> **Requirement 1**
Summarize the LaTeX source for the article on lists in TeX in two sentences.
> **Requirement 2**
Carry the LaTeX source for the article on lists in TeX forward, picking up right after its last sentence.

> **Text passage**
start
% Filename: lazylist.tex
% Author: Alan Jeffrey
% Last modified: 11 May 1990
% Modified: 24 July 2003 by Robin Fairbairns, for file name changes
% and use with LaTeX 2e
%
% Copyright (c) 1990 Alan Jeffrey. Permission is granted to Tugboat
% to publish any or all of this.
%
% A keyboard check:
%
% @ # $ % ^ & * ~ at hash dollar percent caret ampersand asterisk tilde
% : ; , . colon semicolon comma period
% ? ! question-mark exclamation-mark
% " ' ` double-quote apostrophe back-quote
% ( ) { } [ ] parentheses braces square-brackets
% - + = / \ minus plus equals forward-slash backslash
% _ | < > underscore vertical-bar less-than greater-than
%
\documentclass{ltugboat}
\usepackage{lazylist}
% This document defines a whole load of extra commands, some of which
% over-ride how LaTeX normally lays things out. For example, ~ is
% redefined to give a hairspace in math mode. This whole document
% should probably be put in a group to stop it getting in the way
% of other articles' macros.
\title{Lists in \TeX's Mouth}
\author{Alan Jeffrey}
\address{Programming Research Group\\
Oxford University\\
11 Keble Road\\
Oxford OX1 3QD}
\netaddress{Alan.Jeffrey@uk.ac.oxford.prg}
\makeatletter
% The mathcodes for the letters A, ..., Z, a, ..., z are changed to
% generate text italic rather than math italic by default. This makes
% multi-letter names look neater. The mathcode for character 'c'
% is set to "7000 (variable family) + "400 (text italic) + c.
%
% This neat bit of code is due to Mike Spivey.
%
% \def\@setmcodes#1#2#3{{\count0=#1 \count1=#3
% \loop \global\mathcode\count0=\count1 \ifnum \count0<#2
% \advance\count0 by1 \advance\count1 by1 \repeat}}
%
% \@setmcodes{`A}{`Z}{"7441}
% \@setmcodes{`a}{`z}{"7461}
% however, for all its neatness, the code doesn't actually work in 2e;
% the following looks even neater (if you don't consider what goes on
% behind the scenes), and does the specified job
\DeclareSymbolFont{letters} {OT1}{cmr} {m}{it}
\def\Number#1{\csname Number-#1\endcsname}
\def\Label#1{\csname Label-#1\endcsname}
\newcount\Lastnum
\def\Forward#1%
{\global\advance\Lastnum by 1
\csnameafter\xdef{Number-#1}%
{\the\Lastnum}%
\csnameafter\xdef{Label-\the\Lastnum}%
{\@currentlabel}}
\def\csnameafter#1#2%
{\expandafter#1\csname#2\endcsname}
\def\Bylist#1%
{\Map\Label
{\Insertsort\Lessthan
{\Map\Number{#1}}}}
\def\By{\Show\Bylist}
\let\bindspace=~
\def~{\ifmmode \, \else \bindspace \fi}
\def\start#1{\lefteqn{#1}\quad\\}
\def\nil{[\,\,]}
\newtheorem{fact}{Fact}
\def\thefact{\@roman\c@fact}
\def\cstok#1{\leavevmode\thinspace\hbox{\vrule\vtop{\vbox{\hrule\kern1pt
\hbox{\vphantom{\tt/}\thinspace{\tt#1}\thinspace}}%
\kern1pt\hrule}\vrule}\thinspace}
\begingroup \catcode `|=0 \catcode `[= 1
\catcode`]=2 \catcode `\{=12 \catcode `\}=12
\catcode`\\=12 |gdef|@xTeXcode#1\end{TeXcode}[#1|end[TeXcode]]
|endgroup
\def\TeXcode
{\@verbatim \smallskip\hrule\medskip \frenchspacing\@vobeyspaces \@xTeXcode}
\def\endTeXcode
{\medskip\hrule\smallskip\endtrivlist}
\makeatother
\begin{document}
\maketitle
\section{Why lists?}
Originally, I wanted lists in \TeX\ for
a paper I was writing which contained a lot of facts.
end
> **Supplied material**
start
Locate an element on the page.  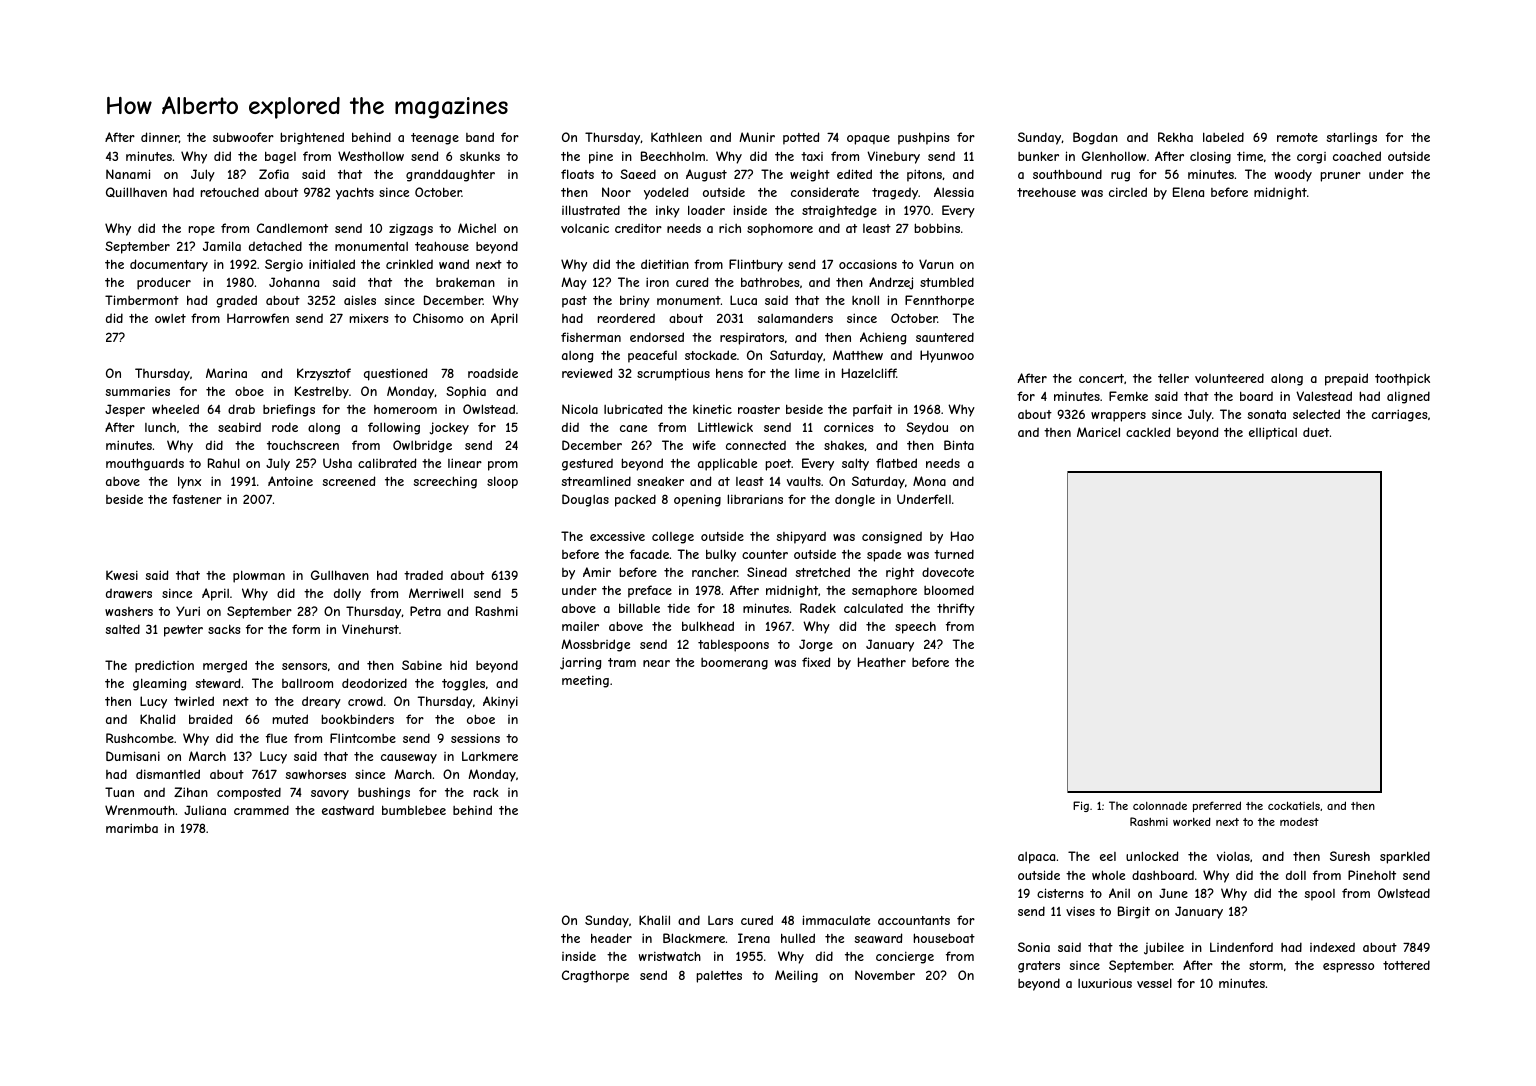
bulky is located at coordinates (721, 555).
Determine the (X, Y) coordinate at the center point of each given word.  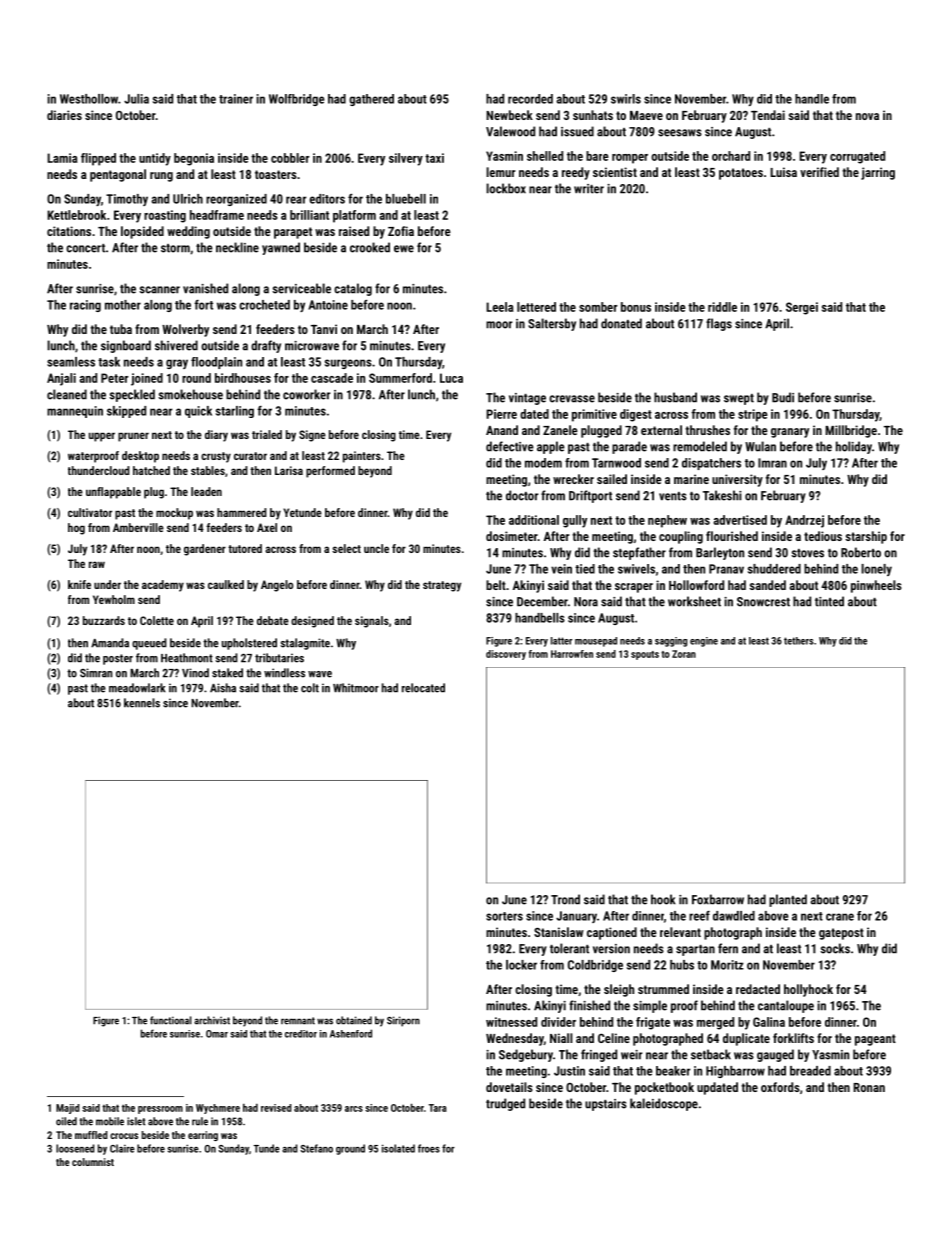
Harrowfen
end
> **Exercise answer 1**
The file lazylist.tex, written by Alan Jeffrey and modified in 2003 by Robin Fairbairns for file name changes and use with LaTeX 2e, sets up the article "Lists in TeX's Mouth." It defines many extra commands, some of which override how LaTeX normally lays things out, and its first section opens by saying the author originally wanted lists in TeX for a paper containing a lot of facts.

> **Exercise answer 2**
\begin{fact}
\Forward{Fac-cows}
Cows have four legs.
\end{fact}
\begin{fact}
\Forward{Fac-people}
People have two legs.
\end{fact}
\begin{fact}
\Forward{Fac-yawn}
Lots of facts in a row can be dull.
\end{fact}
These are generated with commands like
\begin{verbatim}
\begin{fact}
\Forward{Fac-yawn}
Lots of facts in a row can be dull.
\end{fact}
\end{verbatim}
I can then refer to these facts by saying
\begin{verbatim}
\By[Fac-yawn,Fac-cows,Fac-people]
\end{verbatim}
to get
\By[Fac-yawn,Fac-cows,Fac-people].
And as if by magic, the facts come out sorted, rather than in
the jumbled order I typed them. This is very useful, as I can
reorganize my document to my heart's content, and not have to worry
about getting my facts straight.
Originally I tried programming this sorting routine in \TeX's
list macros, from Appendix~D of \TB, but I soon ran into trouble.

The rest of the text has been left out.